Having Queen’s Park attempt to come up with one response for cities that cover both issues isn’t going to make much sense in either place. 

But we have a problem in Canada that provincial governments have total authority over cities, and must be concerned about every issue that might come up, whether that city has 3 million people or several thousand. 

We live with a system of government that might have made sense in 1867, at the time of Confederation, but makes less sense today. Back then, cities and towns were sandwiched between taverns and asylums, as objects of provincial jurisdiction. Then, sidewalks and curbs were the big issues. 

Now it is electric power distribution, transit grids and public education provision. These issues are more complex and require informed and sensitive solutions that are best obtained locally. However, little power to design and implement solutions resides locally; it remains the responsibility of the province.

Urban strategist, Joe Berridge, has noted that Canada pays a high price for having a system of government so comprehensively irrelevant to its future challenges. Modern economies are based on information and design and these industries are found at scale in large cities. 

We know that pour large cities generate the bulk of the wealth created in Canada, a far cry from 1867 when the hinterland produced wealth from furs, lumber, fish, mines, and farm produce. 

Now such extractive industries account for fewer than 3 per cent of Canada’s economic production. Instead, it is the urban-based wealth creation that exports capital to the rest of the country via the provincial and federal governments. The Toronto region alone sends approximately $15 billion a year more than it receives. 

It is time Canada’s major cities were given the powers they need to control their destinies. They need secure sources of revenues and they need a seat at the table when other levels   of government are making decisions that affect them. 

It is also time for Canadians to stop reverting to failed behaviour when dealing with these issues. When Miller is pleading Toronto’s case for direct relationship with the Ontario government, it is childish for an Ottawa newspaper to call it “whining.” 

It is against their own self-interest for other mayors to bash Miller and Toronto, instead of advocating for more “particularity” in the way Queen’s Park and Ottawa deal with them, too. They say when the water dries up, the animals get meaner. When money available to cities dries up, the mayors get meaner, too. But snarling at each other will not make any of their cities richer. That will only come when they band together to demand a change in our Constitution that allows them more control of their destinies, a change the provinces can initiate. 

Miller is not making a point that Toronto is better than other places. He is arguing that it has different needs. Any mayor in Ontario should be making the same point about his or her city.
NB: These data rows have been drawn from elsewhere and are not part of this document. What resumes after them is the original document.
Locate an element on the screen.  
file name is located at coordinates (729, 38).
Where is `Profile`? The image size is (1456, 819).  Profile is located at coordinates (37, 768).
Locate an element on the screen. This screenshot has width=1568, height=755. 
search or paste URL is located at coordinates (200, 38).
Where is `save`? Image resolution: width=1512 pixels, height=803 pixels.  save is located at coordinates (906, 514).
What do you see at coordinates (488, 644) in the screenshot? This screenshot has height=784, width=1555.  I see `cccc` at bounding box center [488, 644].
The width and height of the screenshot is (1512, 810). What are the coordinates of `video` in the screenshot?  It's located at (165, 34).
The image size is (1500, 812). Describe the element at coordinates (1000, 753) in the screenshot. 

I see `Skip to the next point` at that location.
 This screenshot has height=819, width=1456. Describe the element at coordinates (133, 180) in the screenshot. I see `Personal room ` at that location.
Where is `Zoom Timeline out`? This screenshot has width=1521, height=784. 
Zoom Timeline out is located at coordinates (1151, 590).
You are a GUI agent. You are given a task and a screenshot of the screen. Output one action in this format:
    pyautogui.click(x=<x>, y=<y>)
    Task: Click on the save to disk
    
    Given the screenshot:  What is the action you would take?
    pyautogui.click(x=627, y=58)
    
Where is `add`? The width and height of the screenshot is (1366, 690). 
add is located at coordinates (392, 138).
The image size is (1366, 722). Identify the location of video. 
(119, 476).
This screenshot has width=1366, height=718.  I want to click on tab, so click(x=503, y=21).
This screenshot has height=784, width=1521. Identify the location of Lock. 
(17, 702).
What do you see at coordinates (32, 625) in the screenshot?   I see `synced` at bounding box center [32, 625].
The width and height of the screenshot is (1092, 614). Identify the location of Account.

It is that difference that requires particularity, and it is the recognition of particularity that will lead to more effective relations between the province and its cities. 

That is the point that Miller is making in opposing the AMO agreement. 

Alan Broadbent is chairman and chief executive of Avana Capital Corp. He is an advocate for a new deal for Canada’s cities and a member of the Toronto City Summit Alliance. 

Reprinted with permission from the Toronto Star and Alan Broadbent.